[Énoncé 1] D'après la critique de Star Wars, qui seconde J.J. Abrams dans l'écriture du récit ?
[Énoncé 2] Transcrivez, dans la critique de Star Wars, tout ce qui va de « Construisant son récit » jusqu'à « oeuvre qu'il vénère. ».
[Énoncé 3] Reprenez la critique de Star Wars là où elle s'interrompt.

[Texte présenté]
Comme beaucoup de spectateurs, j'ai découvert la trilogie originelle Star Wars tout minot, devant la télévision familiale. Luttant pour ne pas sombrer dans les bras de Morphée et louper l'apparition tant attendue de Yoda, ce curieux petit être tout vert aux grandes oreilles. Sommeil qui s'emparait de moi à chaque fois, contraignant ma mère à un rapide résumé de ce que j'avais manqué. Bien des années plus tard, désormais grand connaisseur de l'univers lucasien du haut de mes quinze ans, je frémissais devant le générique plein de promesses qui défilait sur l'écran géant en cette belle après-midi d'octobre 1999. Trop bref instant de bonheur céleste qui ne pouvait me préparer à une débâcle qui provoque encore aujourd'hui de sévère douleurs au niveau du rectum.
Seize ans et une prélogie de triste mémoire plus tard, me voilà de nouveau face à l'écran dans une salle au bord de l'hystérie collective huant bien fort la demie-heure de publicité annoncée, affublé cette fois de lunettes stéréoscopiques peu flatteuses et ma compagne au bras, prêt à en découdre avec une nouvelle aventure parrainée dorénavant par Mickey Mouse. Ami un peu trop proche des enfants qui aura d'ailleurs le bon goût de ne pas apposer son logo en introduction, laissant simplement notre coeur piquer un sprint et nos poils se hérisser à l'apparition du mythique texte inaugural.
Construisant son récit comme un décalque du matriciel A New Hope, le cinéaste J.J. Abrams, secondé par Lawrence Kasdan (qui avait déjà scénarisé The Empire Strikes Back et Raiders of the Lost Ark, quand même) et par Michael Arndt, semble nous informer dès les premiers instants que nous resterons tout du long en terrain connu. A l'image d'un élève studieux rendant hommage à son professeur préféré, le papa de Alias joue la carte de la déférence, du respect inébranlable face à une oeuvre qu'il vénère.

[Extrait de données]
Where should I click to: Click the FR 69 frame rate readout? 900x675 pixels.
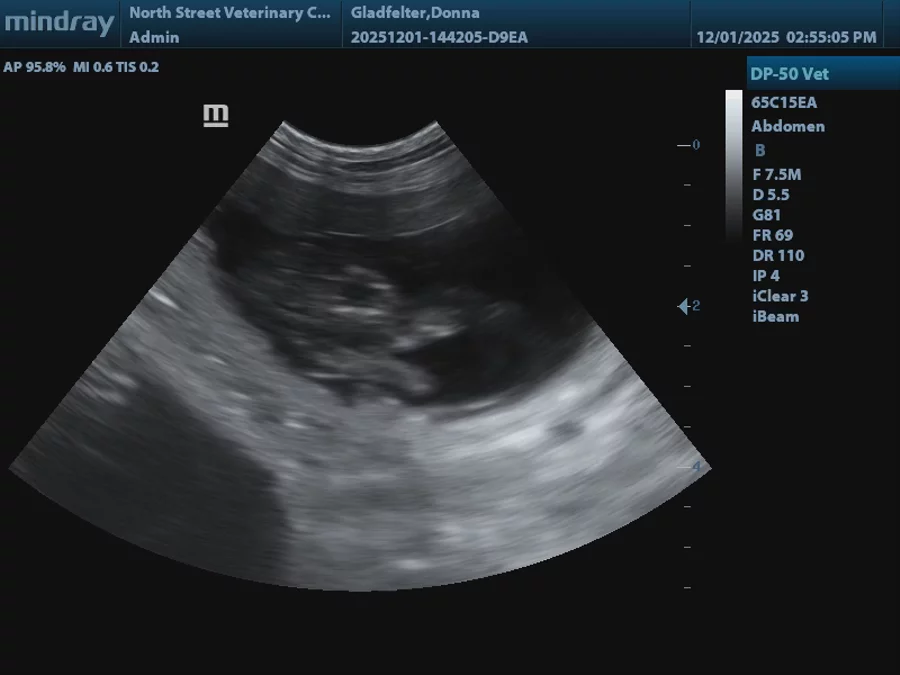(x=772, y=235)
---
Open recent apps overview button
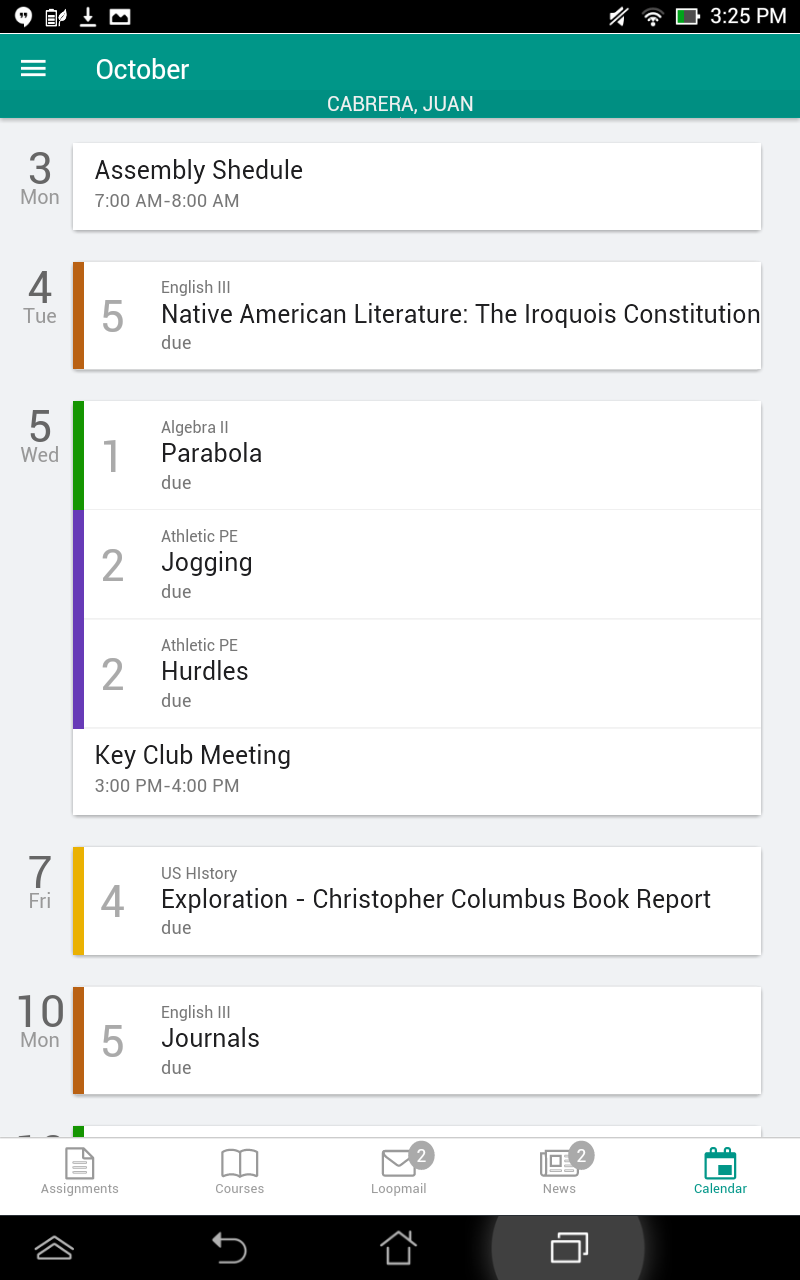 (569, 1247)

[Résultat obtenu 1] Lawrence Kasdan et Michael Arndt.

[Résultat obtenu 2]
Construisant son récit comme un décalque du matriciel A New Hope, le cinéaste J.J. Abrams, secondé par Lawrence Kasdan (qui avait déjà scénarisé The Empire Strikes Back et Raiders of the Lost Ark, quand même) et par Michael Arndt, semble nous informer dès les premiers instants que nous resterons tout du long en terrain connu. A l'image d'un élève studieux rendant hommage à son professeur préféré, le papa de Alias joue la carte de la déférence, du respect inébranlable face à une oeuvre qu'il vénère.

[Résultat obtenu 3]
Une modestie tout à son honneur, permettant un passage de flambeau en douceur et apportant au récit une certaine fatalité, comme si les erreurs du passé étaient condamnées à se répéter inlassablement. Malheureusement, cette approche timorée annihile toute véritable surprise, le scénario s'avérant prévisible du début à la fin, transformant ce septième opus en quasi-remake du quatrième. Les facilités d'écritures, qu'il s'agisse des personnages ou du déroulement, se voient donc accentuées, tout comme les quelques baisses de régime.
Une absence de nouveauté et une poignée de défauts narratifs qui heureusement, n'entachent pas trop le plaisir procuré lors du visionnage de The Force Awakens. Car il faut bien l'avouer, même si la félicité n'est pas totalement au rendez-vous, le film d'Abrams se révèle être un divertissement de très bonne tenue, apte à satisfaire les fans de la première heure comme les néophytes. Mené tambour battant, retrouvant le dynamisme salvateur de la trilogie d'origine et gérant efficacement le fan-service attendu (à une ou deux exceptions prêtes), The Force Awakens rempli son contrat haut la main.
Nous plongeant directement au coeur de l'action, J.J. Abrams capte notre attention dès le départ à partir d'une mise en scène impeccable, immersive et maîtrisée de bout en bout. Par le biais de sublimes décors, d'un gigantisme intimidant et de quelques plans iconiques, il illustre à merveille la chute de tout un monde, convoquant les fantômes du passé avec une évidente puissance évocatrice qui constitue le meilleur d'un film avant tout humain.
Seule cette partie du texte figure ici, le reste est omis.